One reason the court could uphold the Arizona case is because “it’s not just the 2012 ruling that it would be reversing,” he says. “There’s a long line of precedent, culminating in Arizona v. United States, which the court would be walking back on.”

The balance of the court shifted during the Trump administration, he says, and jurisprudence has become “destabilized in the last couple years” to the point that “nothing is sacred.” 

“If we were asking this question five years ago, it would be ‘this is just political theater on Texas’ part, and there’s no way that this law is going to go into effect,’” Mr. Spiro says. Before the current makeup of the court, he says, he “would have bet a lot of money on the court striking down SB 4.”

Texas’ law challenges 150 years of precedent that blocks states from enforcing immigration law, he adds. While Arizona’s legislation in the past was an attempt to “navigate around those historically established constraints,” the Texas law goes further by “taking the gloves off and saying we’re just going to enforce immigration law on our own.”

Though the justices can be hard to predict, one reason that the Court, “even in its current configuration,” might strike down Texas’ law is because it “goes to the core of historically entrenched” balances of power between states and the federal government, he adds.

“One reason that it might see its way to striking down SB 4 is that other states would follow suit,” Mr. Spiro says. “ Basically, they have a lot of red states with strong restrictionist constituencies who would adopt copycat laws, and then things could get just out of hand in terms of the confusion factor.”

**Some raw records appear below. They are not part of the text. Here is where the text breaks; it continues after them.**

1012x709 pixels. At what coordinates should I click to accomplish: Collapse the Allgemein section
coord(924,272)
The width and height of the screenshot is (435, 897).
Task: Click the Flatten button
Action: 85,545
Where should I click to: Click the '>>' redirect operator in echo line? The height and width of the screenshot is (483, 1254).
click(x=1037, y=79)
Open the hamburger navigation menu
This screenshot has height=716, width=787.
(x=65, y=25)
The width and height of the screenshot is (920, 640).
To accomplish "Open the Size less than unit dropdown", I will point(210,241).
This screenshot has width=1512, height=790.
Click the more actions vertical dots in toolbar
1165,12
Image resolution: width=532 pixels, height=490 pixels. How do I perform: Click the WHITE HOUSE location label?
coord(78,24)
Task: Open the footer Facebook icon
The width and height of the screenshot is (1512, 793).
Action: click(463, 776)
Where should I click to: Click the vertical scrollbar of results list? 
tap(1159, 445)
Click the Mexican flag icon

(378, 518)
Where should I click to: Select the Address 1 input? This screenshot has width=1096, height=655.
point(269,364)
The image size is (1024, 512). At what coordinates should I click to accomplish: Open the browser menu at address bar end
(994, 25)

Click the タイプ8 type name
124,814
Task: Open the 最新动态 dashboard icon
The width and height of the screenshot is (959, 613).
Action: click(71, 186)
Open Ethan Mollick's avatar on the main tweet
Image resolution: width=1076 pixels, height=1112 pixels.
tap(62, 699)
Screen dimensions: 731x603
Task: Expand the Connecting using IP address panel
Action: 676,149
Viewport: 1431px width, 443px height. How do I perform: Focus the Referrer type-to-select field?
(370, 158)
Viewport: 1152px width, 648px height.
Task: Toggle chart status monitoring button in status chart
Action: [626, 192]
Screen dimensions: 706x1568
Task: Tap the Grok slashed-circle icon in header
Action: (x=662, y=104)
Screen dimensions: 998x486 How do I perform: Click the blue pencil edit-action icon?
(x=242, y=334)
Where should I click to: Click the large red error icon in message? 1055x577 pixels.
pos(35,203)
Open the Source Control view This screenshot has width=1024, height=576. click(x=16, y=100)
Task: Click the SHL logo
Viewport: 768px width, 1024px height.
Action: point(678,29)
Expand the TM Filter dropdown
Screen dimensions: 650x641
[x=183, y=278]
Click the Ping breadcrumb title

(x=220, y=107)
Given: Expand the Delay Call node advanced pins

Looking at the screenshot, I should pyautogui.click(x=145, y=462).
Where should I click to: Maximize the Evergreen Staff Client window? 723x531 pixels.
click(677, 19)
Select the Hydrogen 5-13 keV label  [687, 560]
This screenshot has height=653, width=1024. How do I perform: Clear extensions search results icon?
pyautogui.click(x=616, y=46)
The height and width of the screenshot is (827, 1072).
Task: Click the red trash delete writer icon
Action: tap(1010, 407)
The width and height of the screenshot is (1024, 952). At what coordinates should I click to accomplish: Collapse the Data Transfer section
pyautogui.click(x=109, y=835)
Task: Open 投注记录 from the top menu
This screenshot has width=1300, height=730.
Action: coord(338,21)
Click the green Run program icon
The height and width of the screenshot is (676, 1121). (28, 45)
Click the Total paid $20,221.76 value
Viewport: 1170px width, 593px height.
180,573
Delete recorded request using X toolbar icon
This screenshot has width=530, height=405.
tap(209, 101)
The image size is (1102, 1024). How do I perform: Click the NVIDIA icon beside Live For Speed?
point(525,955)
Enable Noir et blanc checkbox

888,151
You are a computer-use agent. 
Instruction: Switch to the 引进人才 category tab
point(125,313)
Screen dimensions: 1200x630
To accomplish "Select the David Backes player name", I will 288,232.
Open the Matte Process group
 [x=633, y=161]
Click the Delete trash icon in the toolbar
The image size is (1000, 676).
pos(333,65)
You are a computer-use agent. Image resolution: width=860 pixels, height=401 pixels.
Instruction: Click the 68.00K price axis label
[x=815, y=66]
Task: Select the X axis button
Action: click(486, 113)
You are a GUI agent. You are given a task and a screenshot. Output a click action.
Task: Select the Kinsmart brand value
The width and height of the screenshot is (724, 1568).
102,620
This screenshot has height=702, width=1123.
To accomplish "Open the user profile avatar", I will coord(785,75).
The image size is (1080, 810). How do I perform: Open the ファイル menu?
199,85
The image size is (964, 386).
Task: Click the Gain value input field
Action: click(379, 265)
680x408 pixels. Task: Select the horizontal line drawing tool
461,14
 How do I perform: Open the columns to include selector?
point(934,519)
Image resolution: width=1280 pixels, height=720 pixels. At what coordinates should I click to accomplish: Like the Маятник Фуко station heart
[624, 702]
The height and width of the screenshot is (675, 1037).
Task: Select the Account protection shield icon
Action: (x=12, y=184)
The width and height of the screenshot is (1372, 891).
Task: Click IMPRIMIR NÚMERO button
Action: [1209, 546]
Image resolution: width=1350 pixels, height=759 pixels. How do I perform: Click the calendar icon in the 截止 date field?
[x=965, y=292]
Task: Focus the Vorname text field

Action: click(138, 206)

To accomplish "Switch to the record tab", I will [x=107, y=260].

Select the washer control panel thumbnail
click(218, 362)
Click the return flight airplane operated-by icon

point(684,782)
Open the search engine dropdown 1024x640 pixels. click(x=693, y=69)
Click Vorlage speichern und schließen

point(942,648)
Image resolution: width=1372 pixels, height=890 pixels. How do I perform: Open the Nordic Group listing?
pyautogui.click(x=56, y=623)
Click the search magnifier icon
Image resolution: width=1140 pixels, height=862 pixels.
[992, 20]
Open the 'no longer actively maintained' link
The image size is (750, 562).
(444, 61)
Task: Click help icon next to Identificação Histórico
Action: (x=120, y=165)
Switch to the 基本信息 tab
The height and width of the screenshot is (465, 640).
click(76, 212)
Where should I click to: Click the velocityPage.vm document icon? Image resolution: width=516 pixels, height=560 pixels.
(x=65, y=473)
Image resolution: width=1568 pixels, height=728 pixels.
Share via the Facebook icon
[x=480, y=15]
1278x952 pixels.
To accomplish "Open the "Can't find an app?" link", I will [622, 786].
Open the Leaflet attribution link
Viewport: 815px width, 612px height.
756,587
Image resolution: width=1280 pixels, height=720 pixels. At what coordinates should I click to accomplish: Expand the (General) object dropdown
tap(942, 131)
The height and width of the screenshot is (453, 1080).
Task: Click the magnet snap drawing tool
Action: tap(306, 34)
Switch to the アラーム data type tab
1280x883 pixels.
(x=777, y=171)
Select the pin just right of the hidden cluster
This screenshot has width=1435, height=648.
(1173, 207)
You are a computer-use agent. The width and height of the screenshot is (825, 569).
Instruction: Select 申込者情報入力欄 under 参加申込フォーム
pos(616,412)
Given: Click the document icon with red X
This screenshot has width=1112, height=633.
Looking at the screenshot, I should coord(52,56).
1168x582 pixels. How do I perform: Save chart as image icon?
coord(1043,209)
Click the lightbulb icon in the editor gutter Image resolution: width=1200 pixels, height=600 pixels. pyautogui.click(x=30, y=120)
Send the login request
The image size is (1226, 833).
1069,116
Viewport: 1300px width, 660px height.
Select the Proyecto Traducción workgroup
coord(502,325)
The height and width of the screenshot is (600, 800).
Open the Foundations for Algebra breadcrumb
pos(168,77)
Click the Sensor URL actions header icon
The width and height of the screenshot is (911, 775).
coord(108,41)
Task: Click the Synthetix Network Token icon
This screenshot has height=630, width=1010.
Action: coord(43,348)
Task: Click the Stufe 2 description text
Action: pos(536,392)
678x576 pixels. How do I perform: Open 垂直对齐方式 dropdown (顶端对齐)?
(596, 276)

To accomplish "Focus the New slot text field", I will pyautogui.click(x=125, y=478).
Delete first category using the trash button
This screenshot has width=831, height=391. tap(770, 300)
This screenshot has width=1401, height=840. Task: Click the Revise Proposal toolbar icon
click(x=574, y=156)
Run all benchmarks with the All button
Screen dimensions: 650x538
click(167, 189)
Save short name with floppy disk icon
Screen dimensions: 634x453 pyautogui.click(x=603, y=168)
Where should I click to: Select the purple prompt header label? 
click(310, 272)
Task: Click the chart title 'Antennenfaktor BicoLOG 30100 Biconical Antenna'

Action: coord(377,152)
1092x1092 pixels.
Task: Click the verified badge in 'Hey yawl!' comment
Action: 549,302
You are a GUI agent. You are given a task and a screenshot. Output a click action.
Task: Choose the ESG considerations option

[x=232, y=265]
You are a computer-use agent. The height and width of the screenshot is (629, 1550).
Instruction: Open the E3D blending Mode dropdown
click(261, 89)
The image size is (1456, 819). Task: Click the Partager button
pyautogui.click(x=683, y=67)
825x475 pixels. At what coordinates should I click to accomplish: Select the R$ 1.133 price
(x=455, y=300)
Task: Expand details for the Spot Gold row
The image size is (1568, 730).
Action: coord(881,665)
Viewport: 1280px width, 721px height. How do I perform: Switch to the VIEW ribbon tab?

The two rationales in the Arizona decisions were that states shouldn’t constrain federal discretion over immigration enforcement and that immigration matters involve foreign nations. 

“The slippery slope here would point to 50 different immigration regimes, and that does become unmanageable,” Mr. Spiro says. 

One reason for the “fireworks” around the litigation of the case is that “this is a clear challenge to this established constitutional dictum relating to immigration enforcement,” he says.

When it comes to how the appeals court on Wednesday will perceive oral arguments, the order temporarily blocking the legislation last week made it clear that the three judge panel had differing viewpoints. Chief Judge Priscilla Richman, an appointee of President George W. Bush, and Judge Irma Carrillo Ramirez, a President Biden appointee, referenced the Arizona ruling heavily, as the Sun reported

“Texas has failed to persuade us that it is likely to show that the entry, removal, and arrest provisions do not stand as an obstacle to the accomplishment and execution of the full purposes and objectives of Congress,” the majority noted. 

Yet, a President Trump appointee, Judge Andrew Oldham, wrote a lengthy dissent laying out a case for allowing Texas to give its law a test run. 

Citing the Department of Homeland Security’s releasing of millions of noncitizens into the country, an estimated 1.7 million “gotaways” that evaded border security, and hundreds who are on the terrorist watchlist, Judge Oldham asserts these problems stem, at least partially, from “DHS’s decision not to enforce the immigration laws Congress wrote.”

“The effects of DHS’s non-enforcement fall disproportionately on Texas because that State shares a 1,254-mile border with Mexico,” he writes, noting that Texas retains sovereignty in the federal system.